Câmara discute Drex e propõe regras de privacidade
A Comissão de Desenvolvimento Econômico (CDE) da Câmara dos Deputados avançou na discussão sobre o Drex, a moeda digital em estudo pelo Banco Central do Brasil. O colegiado apresentou um parecer com diretrizes para uma eventual implementação no país. Assim, mesmo após ajustes e revisões no escopo conduzidos pela autoridade monetária, o tema segue relevante no Legislativo.
O relatório foi elaborado pelo deputado Lafayette de Andrada, com base no Projeto de Lei nº 4.212/2025, de autoria da deputada Bia Kicis. Conforme o texto, a digitalização do sistema financeiro deve avançar, desde que preserve direitos fundamentais. Em outras palavras, a inovação precisa caminhar com limites bem definidos.
Além disso, a movimentação da Câmara sinaliza maior interesse do Congresso em influenciar a regulação de moedas digitais. Ao mesmo tempo, o Banco Central revisa aspectos técnicos do Drex, o que reforça a importância do debate institucional.

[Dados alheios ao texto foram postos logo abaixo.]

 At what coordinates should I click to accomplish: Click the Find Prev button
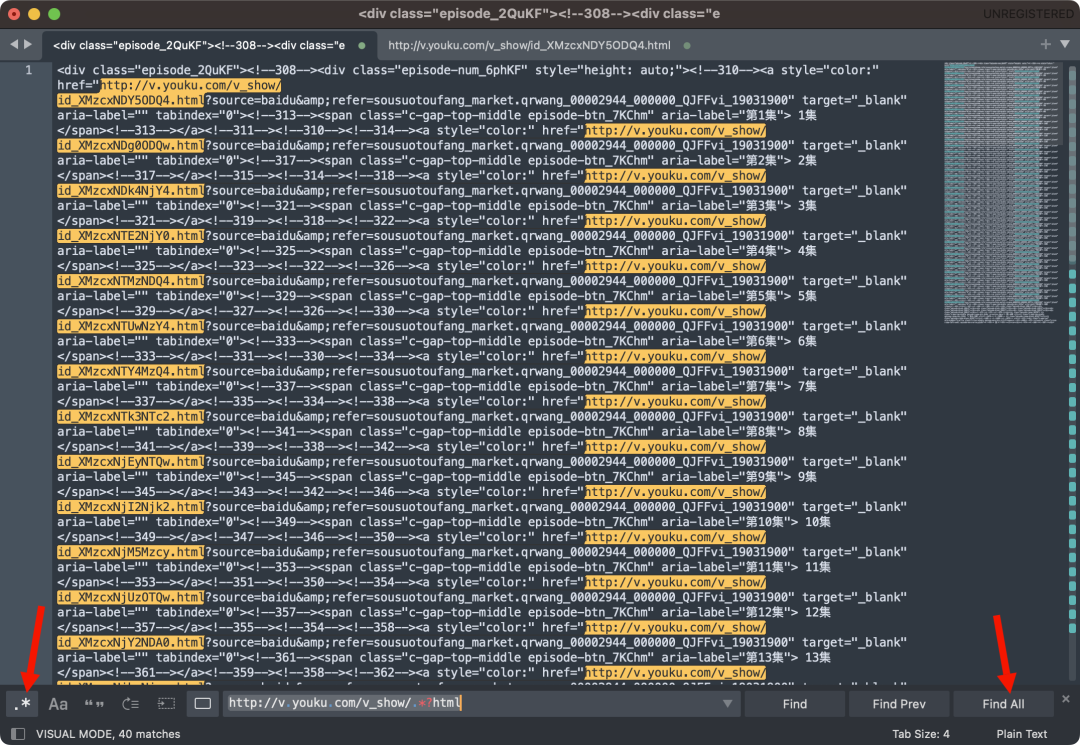[899, 704]
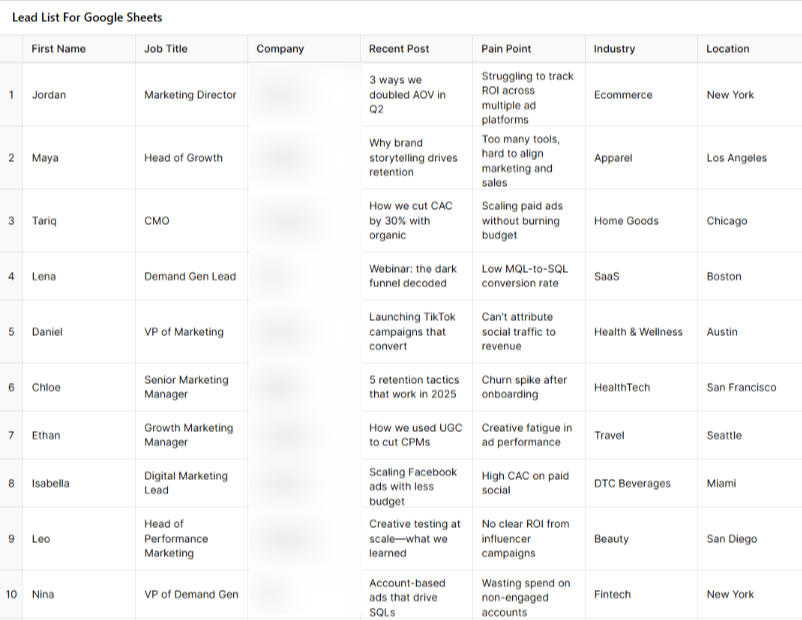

Privacidade e garantias individuais no foco
Um dos principais pontos do parecer envolve a proteção de direitos individuais. O texto estabelece que o Drex não poderá substituir o dinheiro em espécie de forma obrigatória. Dessa forma, preserva-se a liberdade de escolha dos cidadãos.

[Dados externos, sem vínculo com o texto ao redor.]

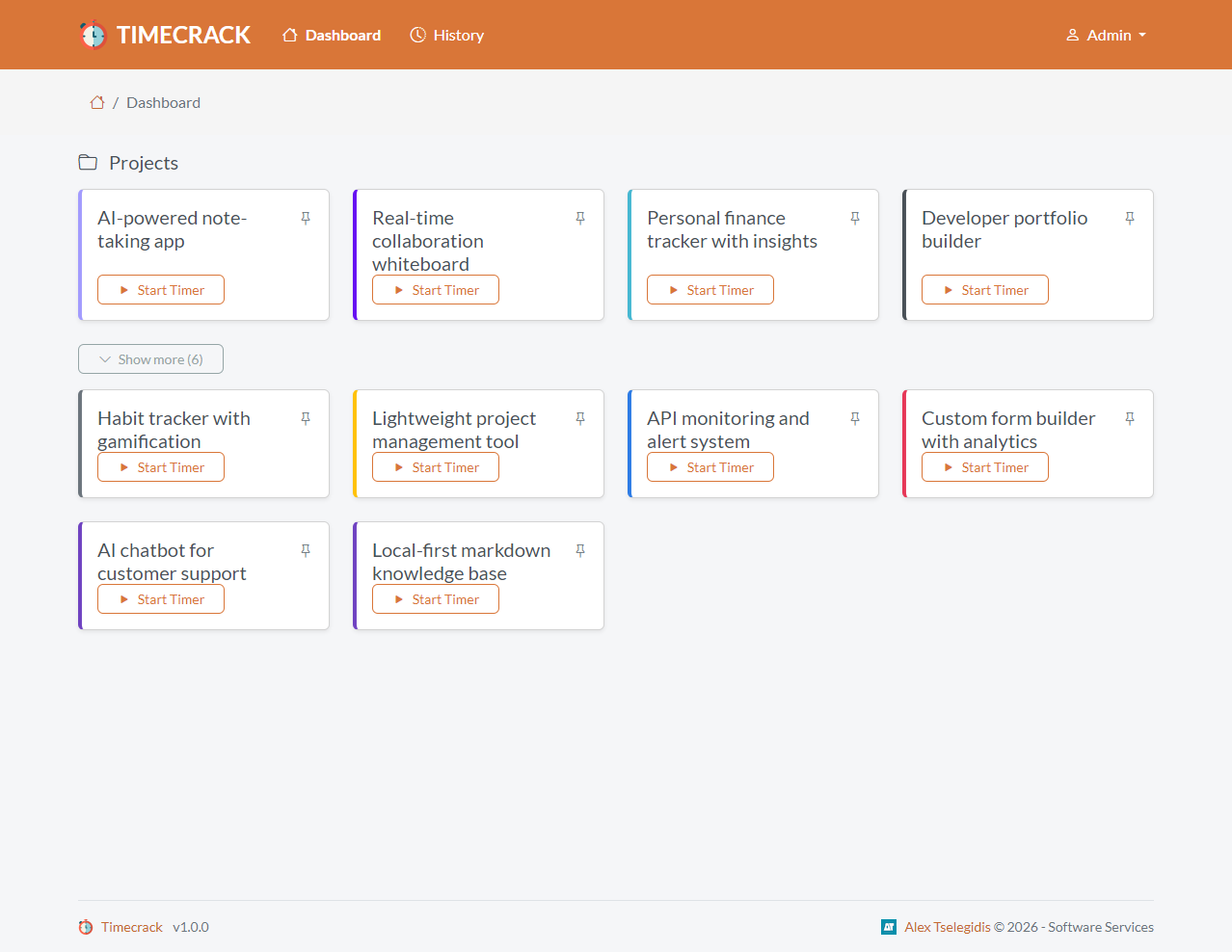This screenshot has height=952, width=1232.
Task: Pin the AI-powered note-taking app project
Action: (x=306, y=219)
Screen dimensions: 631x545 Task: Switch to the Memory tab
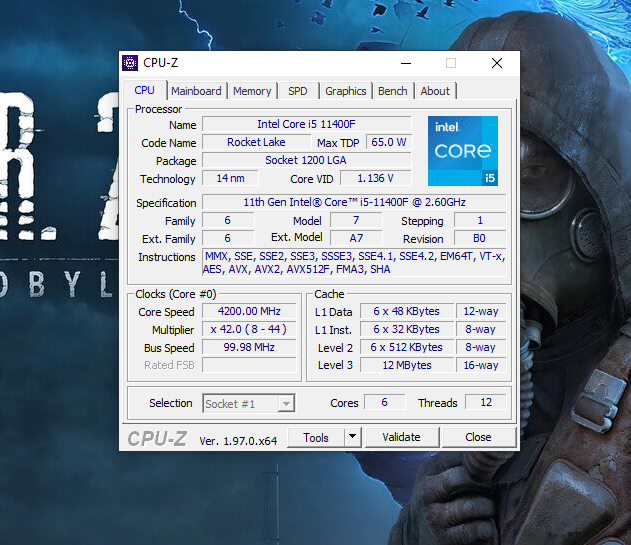(x=252, y=91)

Além disso, o relatório veda o uso da moeda digital como ferramenta de vigilância política, ideológica ou religiosa. Ainda assim, admite acesso a dados financeiros individualizados mediante autorização judicial, salvo exceções previstas em lei para investigação de crimes.
Outro destaque relevante é a proibição de discriminação no uso do sistema. Ou seja, transações não deverão ser bloqueadas com base em opiniões ou características pessoais. Assim sendo, a proposta reforça a neutralidade da infraestrutura monetária.

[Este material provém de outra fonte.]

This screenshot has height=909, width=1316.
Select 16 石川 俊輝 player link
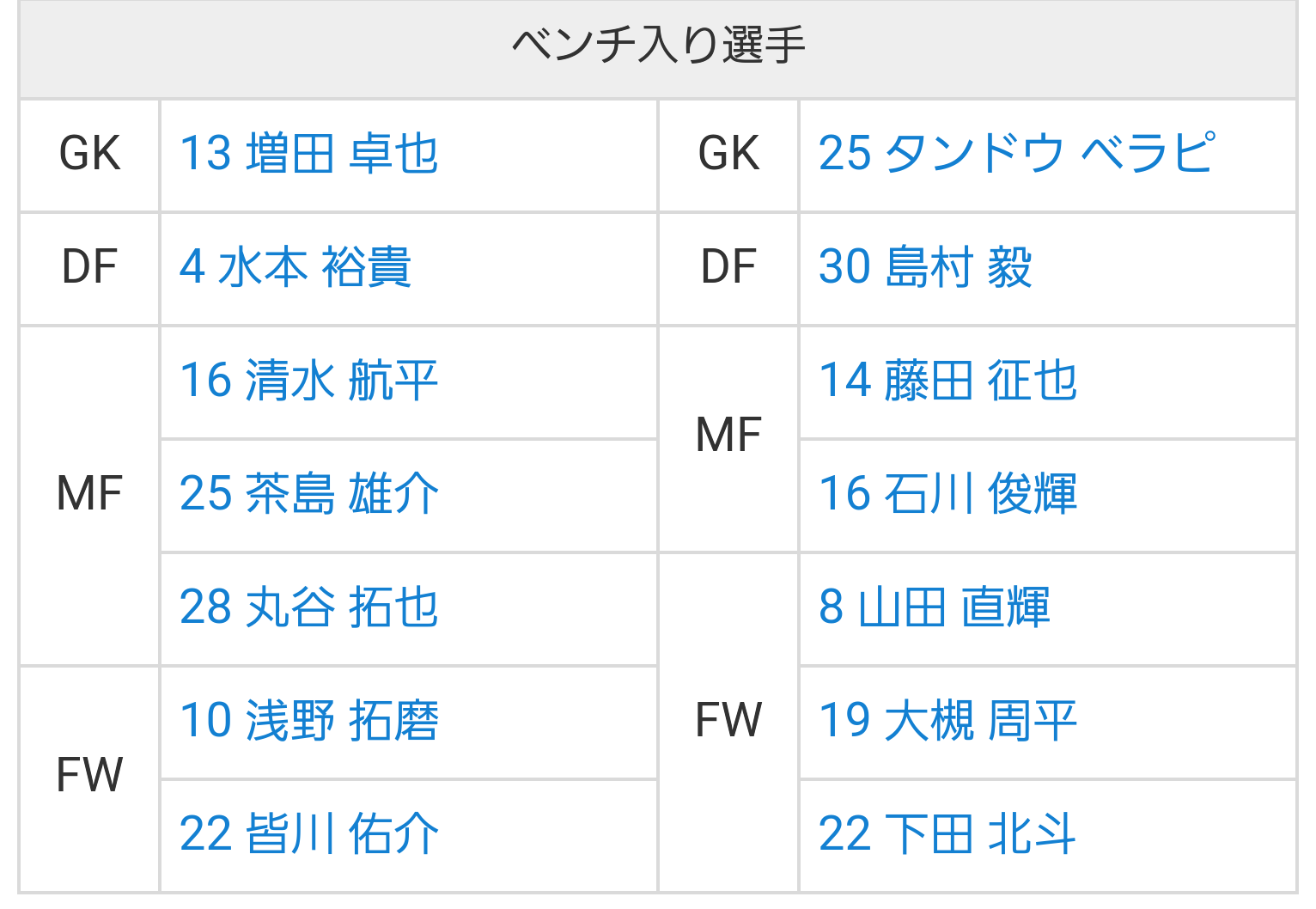947,494
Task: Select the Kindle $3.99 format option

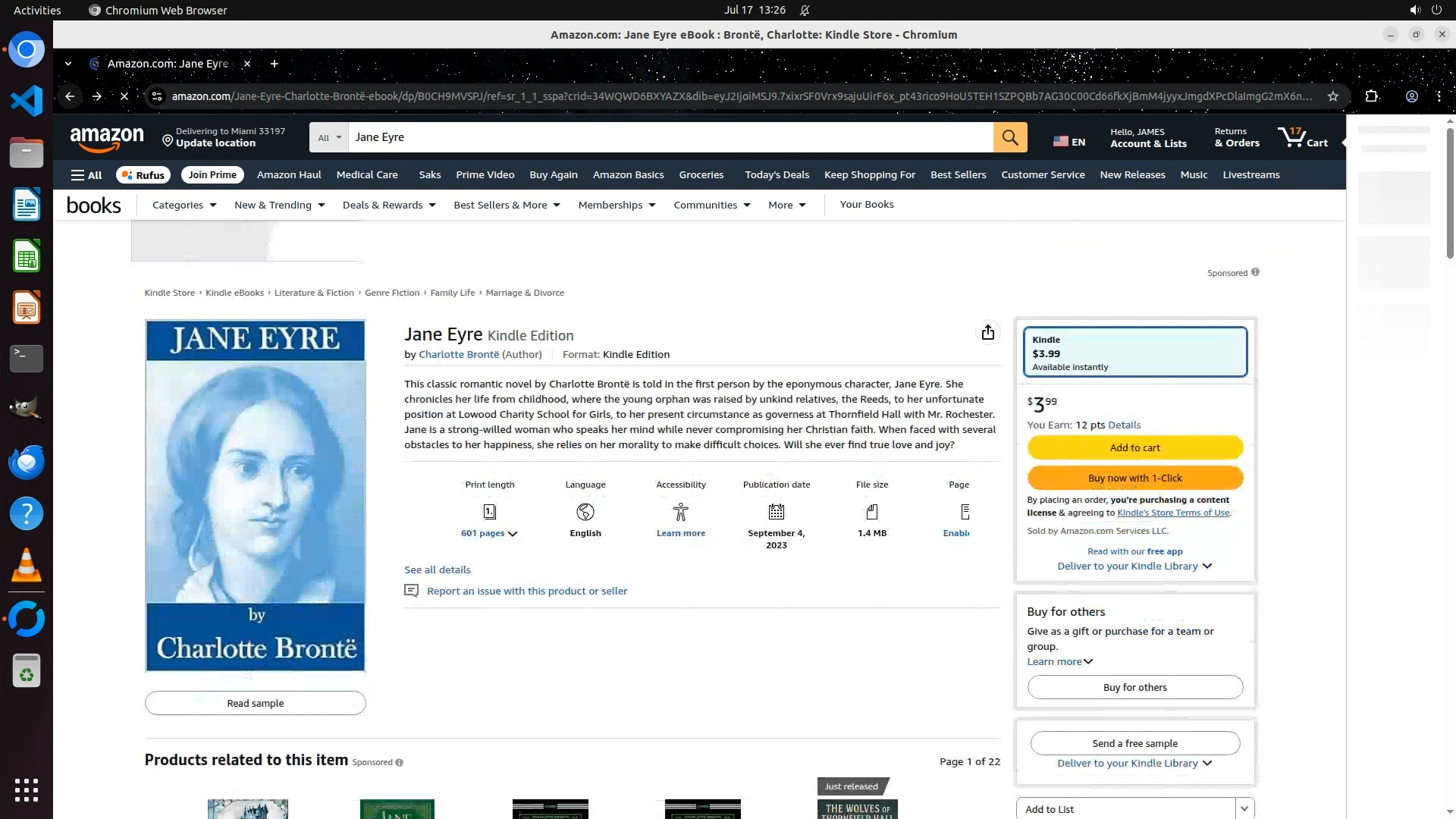Action: (x=1134, y=352)
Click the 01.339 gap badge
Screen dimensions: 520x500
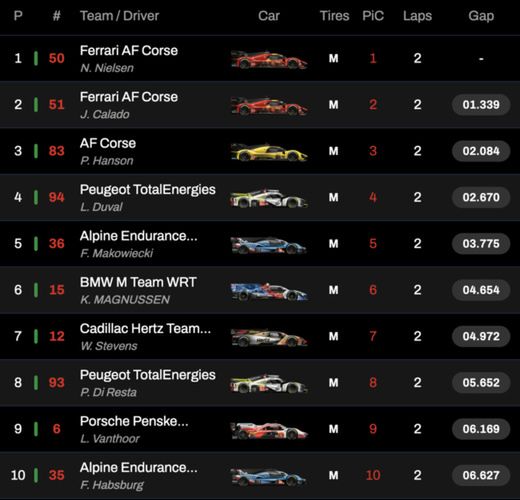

Com o intuito de ampliar a confiança no sistema, o parecer também sugere mecanismos de governança. Entre eles, auditorias independentes, transparência e prestação de contas. Por conseguinte, busca-se reduzir riscos operacionais e institucionais.
Inclusão financeira e desafios técnicos
A inclusão financeira aparece como outro eixo central. O texto indica que a adoção do Drex não deve prejudicar pessoas sem acesso à tecnologia. Portanto, a manutenção do dinheiro físico segue como elemento essencial.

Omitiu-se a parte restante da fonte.